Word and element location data
◆ ◆ ◆

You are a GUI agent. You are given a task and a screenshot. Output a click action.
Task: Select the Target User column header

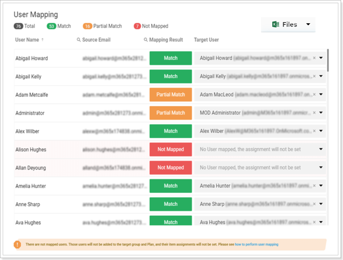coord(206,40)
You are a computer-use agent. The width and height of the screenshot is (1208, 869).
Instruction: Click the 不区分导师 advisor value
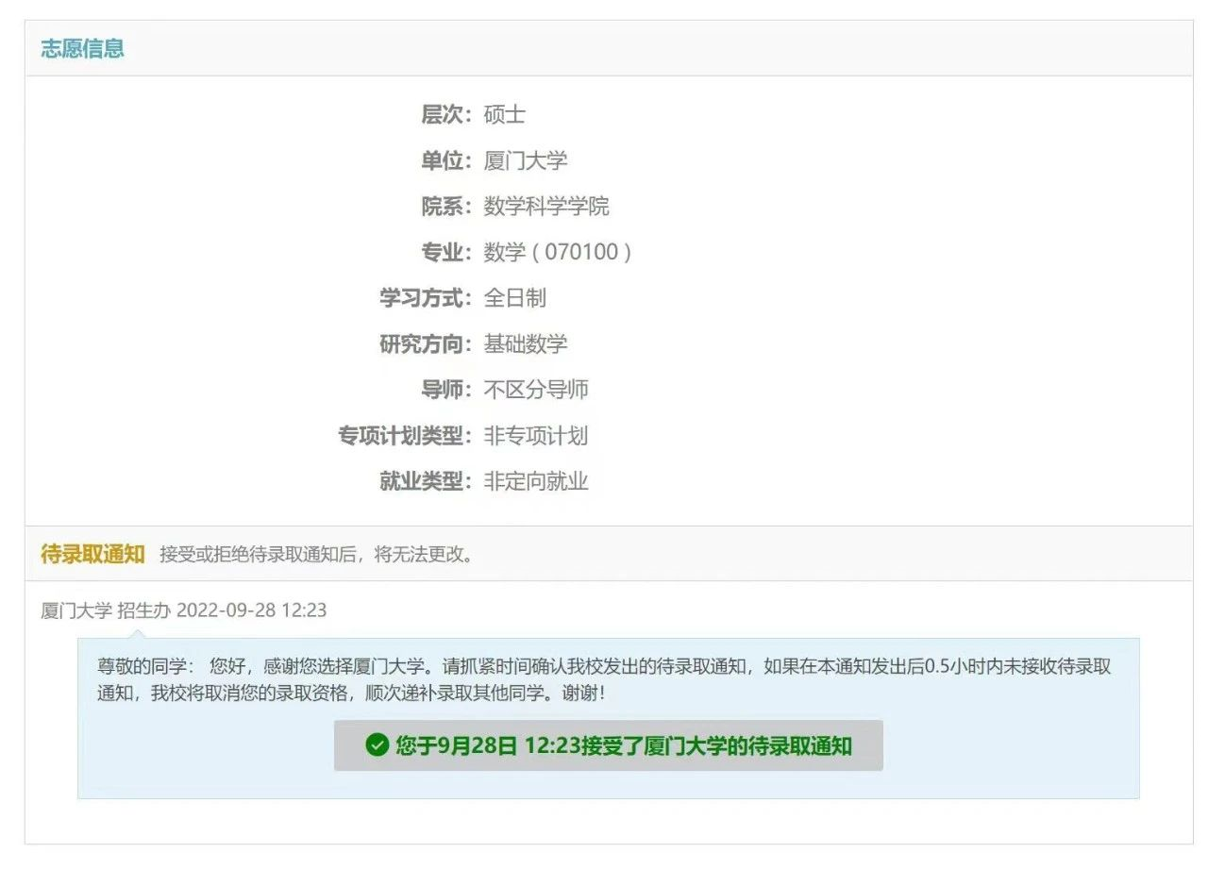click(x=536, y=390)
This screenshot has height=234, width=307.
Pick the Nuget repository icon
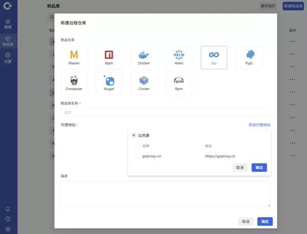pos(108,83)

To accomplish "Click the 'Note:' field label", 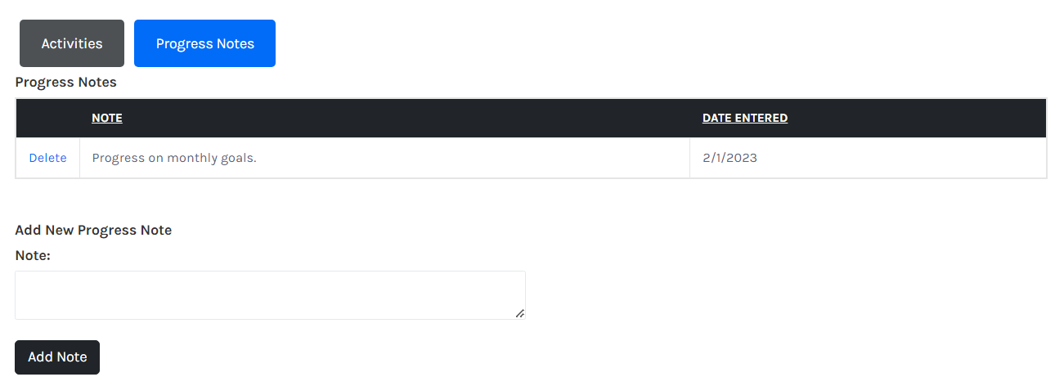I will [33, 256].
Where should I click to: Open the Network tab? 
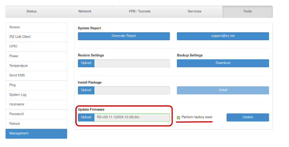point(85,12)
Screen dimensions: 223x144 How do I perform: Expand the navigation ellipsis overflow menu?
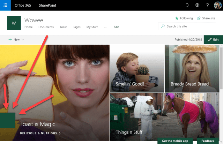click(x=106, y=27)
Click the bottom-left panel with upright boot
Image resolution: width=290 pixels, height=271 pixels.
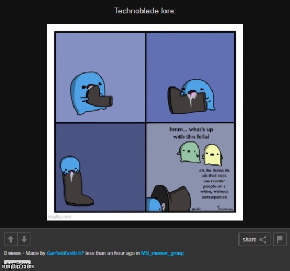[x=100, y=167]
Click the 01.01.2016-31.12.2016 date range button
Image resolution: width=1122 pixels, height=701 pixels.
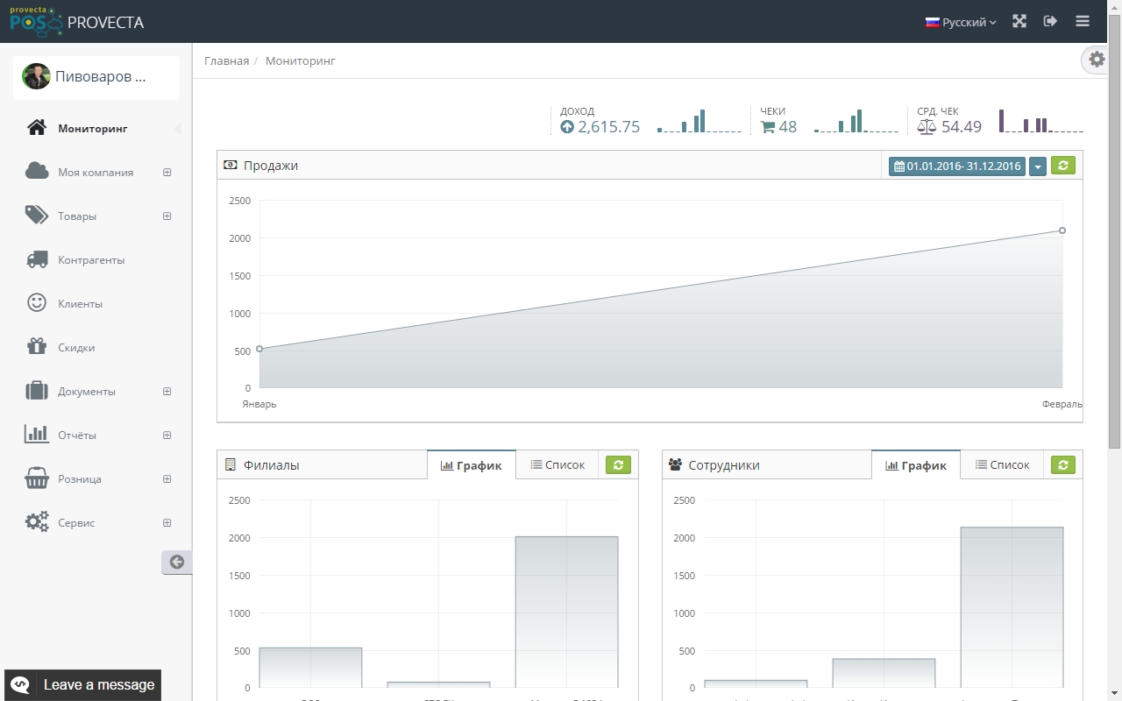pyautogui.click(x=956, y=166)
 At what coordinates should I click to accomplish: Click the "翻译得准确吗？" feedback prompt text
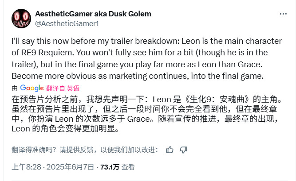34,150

◆ ◆ ◆

**Exercise aim:**
Could you rewrite the material starting at the line that contains "At what coordinates" and ending at the end of the material, changing "feedback" to "survey" and keeping everything else the same, but leaving out the pictures?

**Right answer:**
 At what coordinates should I click to accomplish: Click the "翻译得准确吗？" survey prompt text
34,150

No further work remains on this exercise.